→ **What you are asked to do**: Find each line in the records below that contains the word "computer", and copy it out.

Extracted entries Block Start

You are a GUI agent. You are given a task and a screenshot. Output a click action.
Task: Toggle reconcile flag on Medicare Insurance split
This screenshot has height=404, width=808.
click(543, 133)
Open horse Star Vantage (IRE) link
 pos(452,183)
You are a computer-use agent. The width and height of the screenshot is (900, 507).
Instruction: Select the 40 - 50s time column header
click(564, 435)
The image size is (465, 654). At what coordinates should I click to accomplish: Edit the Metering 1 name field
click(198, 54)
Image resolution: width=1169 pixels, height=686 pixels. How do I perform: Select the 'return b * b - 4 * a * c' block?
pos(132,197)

Extracted entries Block End
Extracted entries Block Start

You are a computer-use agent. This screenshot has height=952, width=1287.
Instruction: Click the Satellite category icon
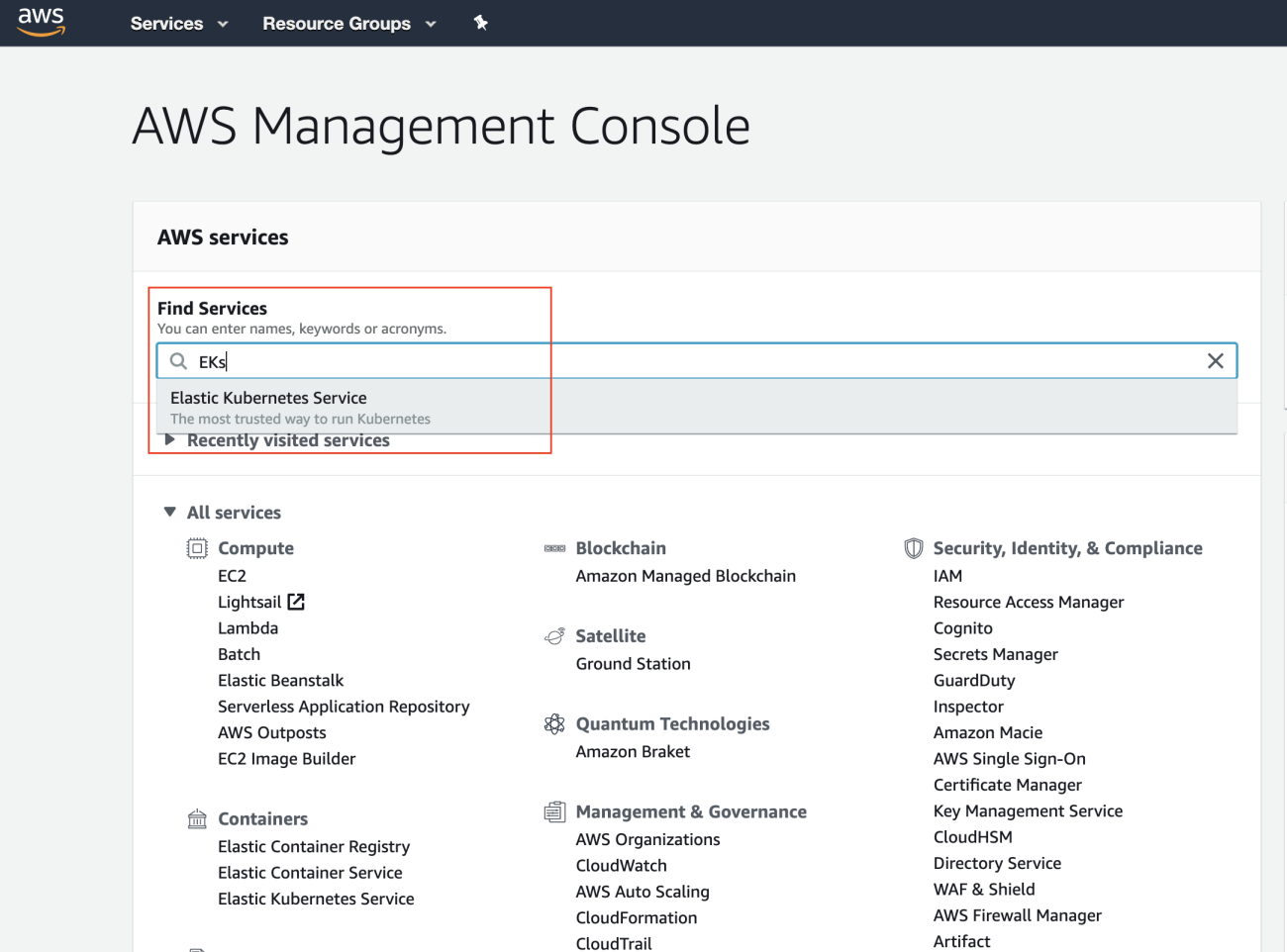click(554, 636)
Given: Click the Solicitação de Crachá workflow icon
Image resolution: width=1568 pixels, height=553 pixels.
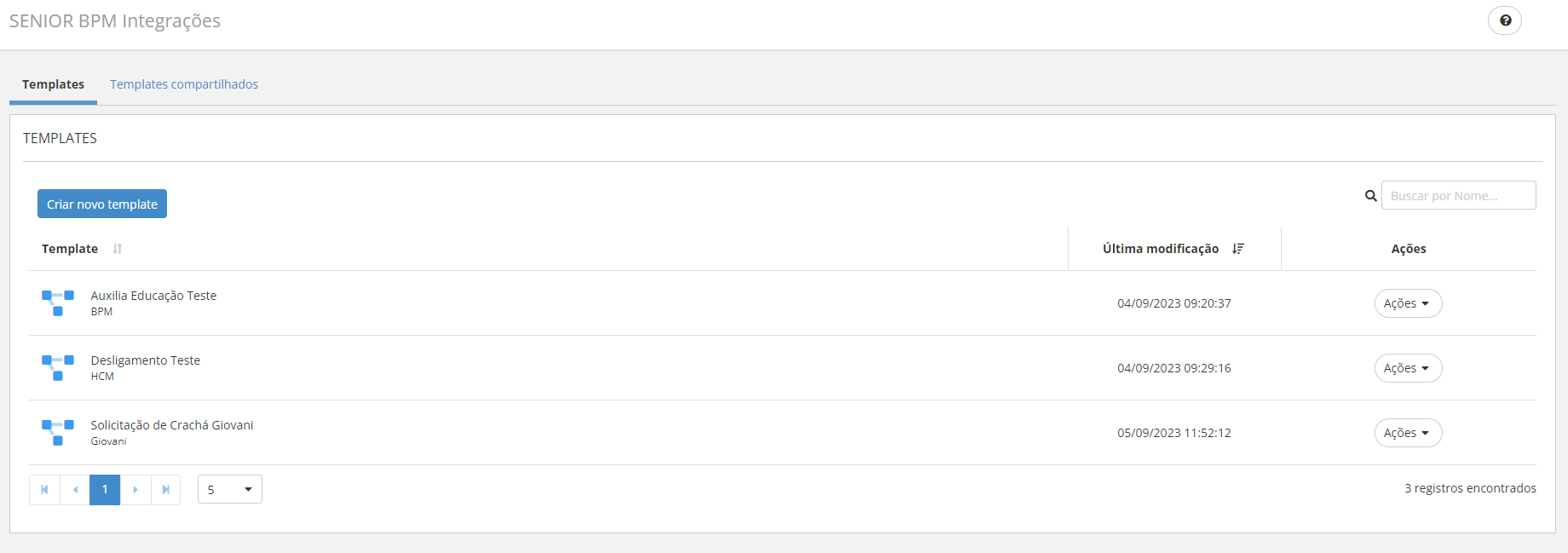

Extracted entries Block End
Extracted entries Block Start

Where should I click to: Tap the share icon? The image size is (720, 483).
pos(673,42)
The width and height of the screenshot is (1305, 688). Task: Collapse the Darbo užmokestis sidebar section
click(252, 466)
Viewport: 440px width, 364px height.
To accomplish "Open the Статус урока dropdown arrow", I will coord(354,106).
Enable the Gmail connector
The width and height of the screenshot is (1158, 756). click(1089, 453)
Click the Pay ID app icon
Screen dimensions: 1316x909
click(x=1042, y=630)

Extracted entries Block End

→ **Task answer**:
You are a computer-use agent. The width and height of the screenshot is (900, 507).
You are a computer-use agent. This screenshot has height=952, width=1287.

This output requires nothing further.